What you have to do ▸ Return every line of the data below exactly, but do not include the images.

(Information supplied begins)

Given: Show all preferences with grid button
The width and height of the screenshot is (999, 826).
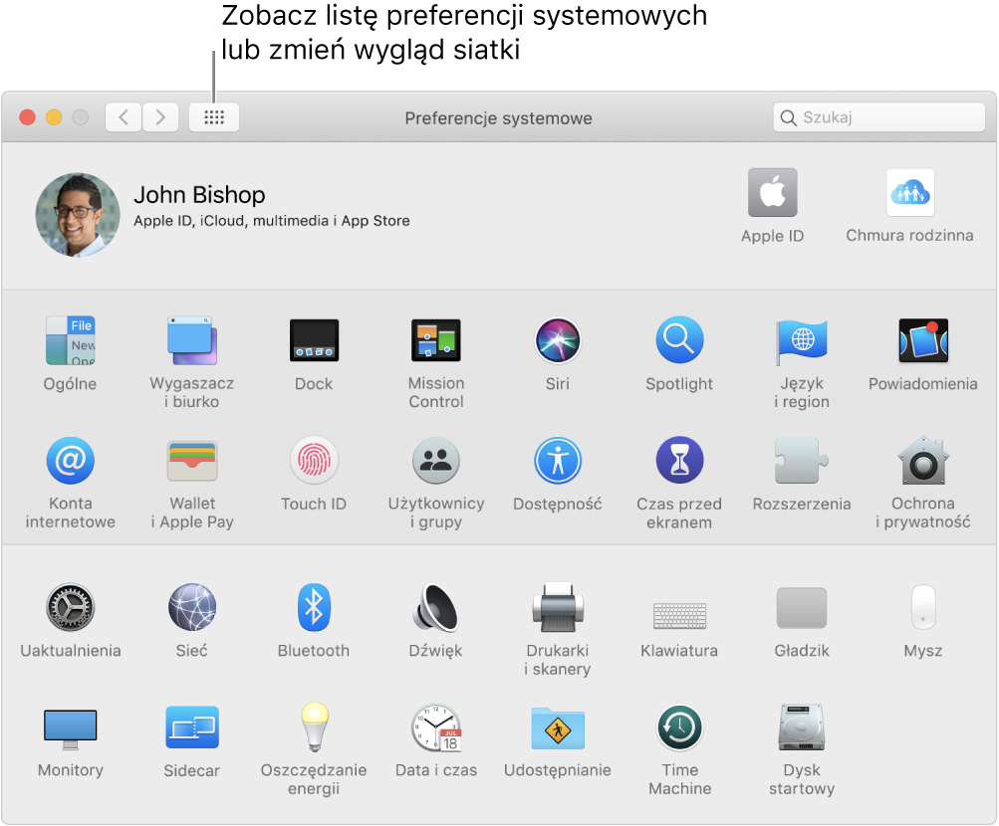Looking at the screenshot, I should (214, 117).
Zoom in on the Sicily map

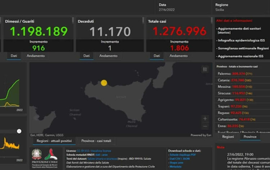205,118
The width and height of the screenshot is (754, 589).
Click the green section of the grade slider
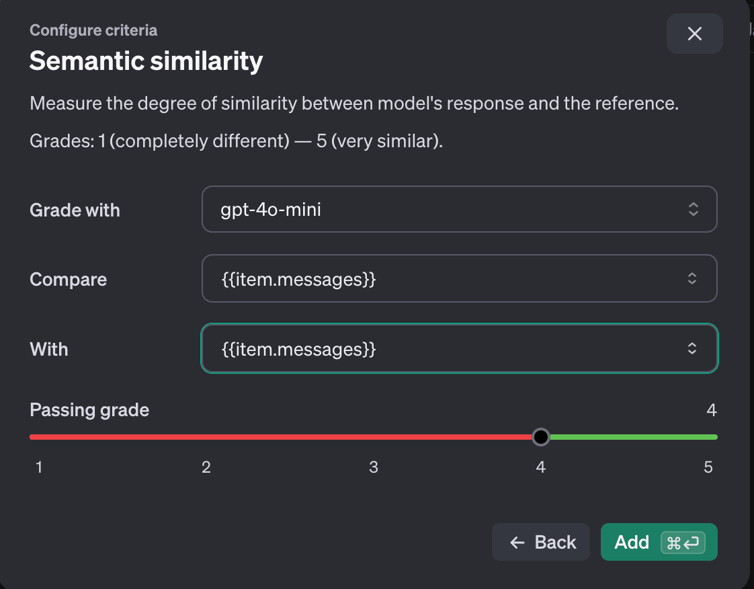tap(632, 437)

(Information supplied ends)

Exercise result ▸
Given: Show all preferences with grid button
The width and height of the screenshot is (999, 826).
Looking at the screenshot, I should (214, 117).
Zoom in on the Sicily map

205,118
The width and height of the screenshot is (754, 589).
Click the green section of the grade slider
tap(632, 437)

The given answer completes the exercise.